Nahshon Dion is a multi-talented, award-winning writer, teaching artist, creative director, and arts patron from Pasadena, California. While attending John Muir High School, Nahshon met the iconic rapper, Tupac Shakur, at Muir's June 1996 prom. Later, she began an internship at Shakur's business partners film production company, Look Hear Sound & Vision. After that internship, on July 4th, 1997, Nahshon suffered a brutal assault and became a victim of gun violence.
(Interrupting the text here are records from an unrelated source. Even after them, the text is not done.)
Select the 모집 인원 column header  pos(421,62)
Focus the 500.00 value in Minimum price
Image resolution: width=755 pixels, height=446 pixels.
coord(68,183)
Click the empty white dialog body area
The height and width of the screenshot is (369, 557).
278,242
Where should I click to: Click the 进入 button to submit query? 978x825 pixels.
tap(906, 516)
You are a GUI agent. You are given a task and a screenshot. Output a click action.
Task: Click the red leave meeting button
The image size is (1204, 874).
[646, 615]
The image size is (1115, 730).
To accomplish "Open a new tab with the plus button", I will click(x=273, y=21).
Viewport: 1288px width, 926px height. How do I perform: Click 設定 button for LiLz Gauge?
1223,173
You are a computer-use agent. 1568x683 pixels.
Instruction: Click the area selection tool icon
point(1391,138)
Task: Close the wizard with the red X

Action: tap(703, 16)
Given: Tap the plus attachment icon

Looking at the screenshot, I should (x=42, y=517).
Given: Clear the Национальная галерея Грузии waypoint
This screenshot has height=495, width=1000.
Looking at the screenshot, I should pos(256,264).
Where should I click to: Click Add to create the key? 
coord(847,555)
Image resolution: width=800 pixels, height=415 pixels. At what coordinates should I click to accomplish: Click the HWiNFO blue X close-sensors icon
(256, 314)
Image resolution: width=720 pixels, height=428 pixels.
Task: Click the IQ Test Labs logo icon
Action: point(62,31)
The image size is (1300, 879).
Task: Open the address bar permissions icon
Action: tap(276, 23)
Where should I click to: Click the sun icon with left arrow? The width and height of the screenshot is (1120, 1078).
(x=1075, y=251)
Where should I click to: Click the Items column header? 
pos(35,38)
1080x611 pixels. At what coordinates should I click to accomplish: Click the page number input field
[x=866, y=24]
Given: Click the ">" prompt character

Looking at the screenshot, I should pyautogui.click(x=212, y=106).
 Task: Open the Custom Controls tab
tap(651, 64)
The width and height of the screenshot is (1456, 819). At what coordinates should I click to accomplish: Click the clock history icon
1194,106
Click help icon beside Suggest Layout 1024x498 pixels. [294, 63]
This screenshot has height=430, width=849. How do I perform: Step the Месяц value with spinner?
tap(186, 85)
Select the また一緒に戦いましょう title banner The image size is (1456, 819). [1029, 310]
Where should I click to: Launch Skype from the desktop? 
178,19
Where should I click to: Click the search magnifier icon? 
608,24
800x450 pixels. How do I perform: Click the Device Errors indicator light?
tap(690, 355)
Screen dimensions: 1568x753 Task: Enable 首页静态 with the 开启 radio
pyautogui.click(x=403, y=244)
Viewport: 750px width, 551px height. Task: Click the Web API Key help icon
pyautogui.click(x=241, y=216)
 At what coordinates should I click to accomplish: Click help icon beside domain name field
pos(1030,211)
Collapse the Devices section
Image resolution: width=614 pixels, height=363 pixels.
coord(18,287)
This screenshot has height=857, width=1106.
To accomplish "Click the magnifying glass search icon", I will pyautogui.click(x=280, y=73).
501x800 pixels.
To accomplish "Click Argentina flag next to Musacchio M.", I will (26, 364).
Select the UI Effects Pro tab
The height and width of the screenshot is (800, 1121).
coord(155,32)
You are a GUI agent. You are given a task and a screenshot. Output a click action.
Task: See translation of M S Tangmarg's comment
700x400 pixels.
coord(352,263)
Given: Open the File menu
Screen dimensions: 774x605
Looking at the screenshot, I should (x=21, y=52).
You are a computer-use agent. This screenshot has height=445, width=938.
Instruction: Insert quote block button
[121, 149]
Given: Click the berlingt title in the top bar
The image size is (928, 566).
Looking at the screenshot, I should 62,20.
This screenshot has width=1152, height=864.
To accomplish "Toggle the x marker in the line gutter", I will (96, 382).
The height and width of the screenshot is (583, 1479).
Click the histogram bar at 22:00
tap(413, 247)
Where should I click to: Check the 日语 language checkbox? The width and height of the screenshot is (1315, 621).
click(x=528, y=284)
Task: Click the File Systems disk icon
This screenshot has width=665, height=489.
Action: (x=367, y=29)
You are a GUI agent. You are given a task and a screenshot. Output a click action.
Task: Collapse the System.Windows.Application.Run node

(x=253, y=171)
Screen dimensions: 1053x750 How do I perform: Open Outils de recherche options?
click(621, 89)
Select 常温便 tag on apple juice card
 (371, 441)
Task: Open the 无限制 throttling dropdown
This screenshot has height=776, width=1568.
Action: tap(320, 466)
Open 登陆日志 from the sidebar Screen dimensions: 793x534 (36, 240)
Nahshon’s literature speaks to discrimination and violence many Black and Brown LGBTQ youth face. She has been published in several LGBTQ anthologies and literary journals. Nahshon has created gut-wrenching work that touches on gun violence, mental health, and state terrorism, turning her anguish into art. Since 2013, she's been the recipient of dozens of grants, fellowships, artist residencies, honors, and awards totaling over $180,000 that provided ammunition and support towards developing her forthcoming memoir, Shootin' Range. The manuscript expounds on anti-femme, anti-trans, anti-queer, and anti-Black sentiment that Nahshon continues to resist. Nahshon’s existence and resilience show how youth can reach their potential and shine with dignity when their rainbow is blurred.
In September of 2020, Nahshon was interviewed by writer and editor Sheldon Pearce of The New Yorker magazine for Changes: An Oral History of Tupac (Simon & Schuster). In February of 2021, Nahshon headlined the 5th annual Black Queer Studies Lecture at College of Staten Island (CSI) CUNY. In March, she produced and hosted "Honoring our Trancestors," sponsored by West Hollywood and the Foundation for Contemporary Arts. This August, she served as a virtual scholar for Lambda Literary's annual emerging LGBTQ writers retreat.